The statue of Bill Shankly stands at just over 8ft tall (around 2.4 metres), so this was a big one. I used the Creality Otter Lite with an extender pole to safely capture the upper sections and keep tracking solid across the full figure.

Shankly arrived at Liverpool in 1959, when the club was in the Second Division and its facilities were outdated. Over the next 15 years, he completely transformed the club from the ground up..training methods, mentality, discipline, and belief. He led Liverpool to three First Division titlestwo FA Cups, and their first ever European trophy, the UEFA Cup in 1973.

But his true legacy goes far beyond silverware.

Shankly believed football was about people..the supporters, the city, and the sense of belonging. He famously said football was “much more important than life and death,” not as arrogance, but as a reflection of how deeply the club was woven into working class Liverpool.

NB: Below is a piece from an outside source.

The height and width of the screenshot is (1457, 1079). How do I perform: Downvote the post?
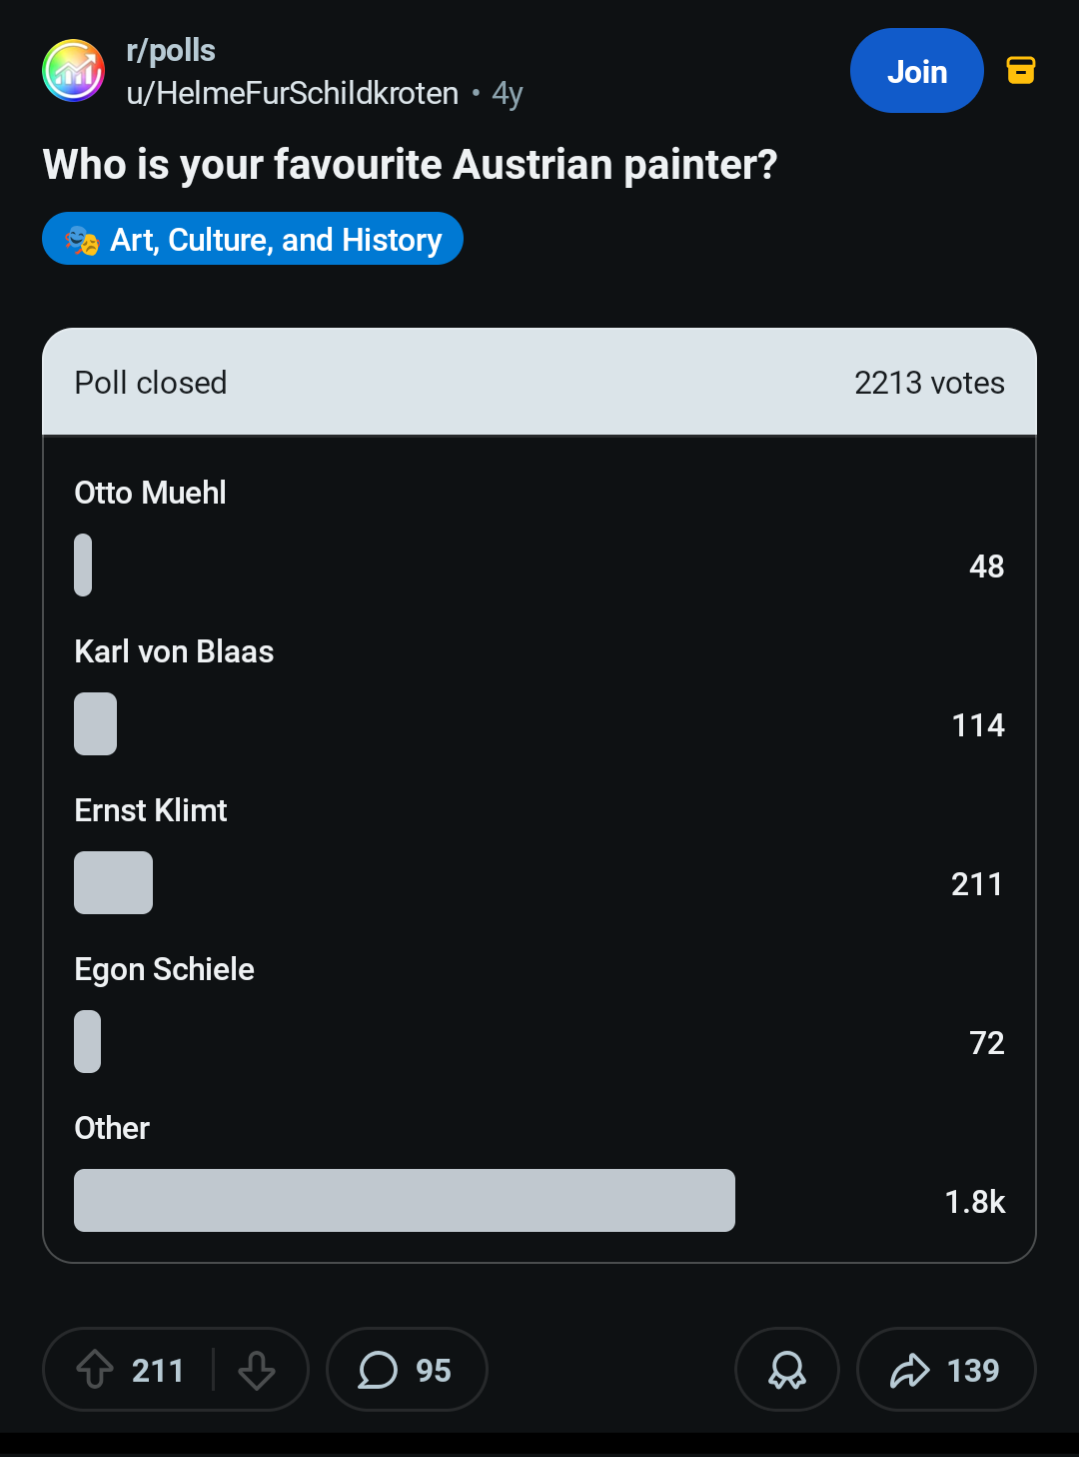pyautogui.click(x=257, y=1369)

He created the famous Boot Room culture, which shaped decades of success after him and influenced managers like Paisley and Fagan.

The statue itself captures him mid gesture, arms raised, almost speaking to the crowd. A perfect reflection of a man who connected with supporters like no other. Scanning it felt less like capturing an object and more like preserving a piece of Liverpool’s identity.

This isn’t just bronze.
It’s belief, history, and the foundation of everything that followed.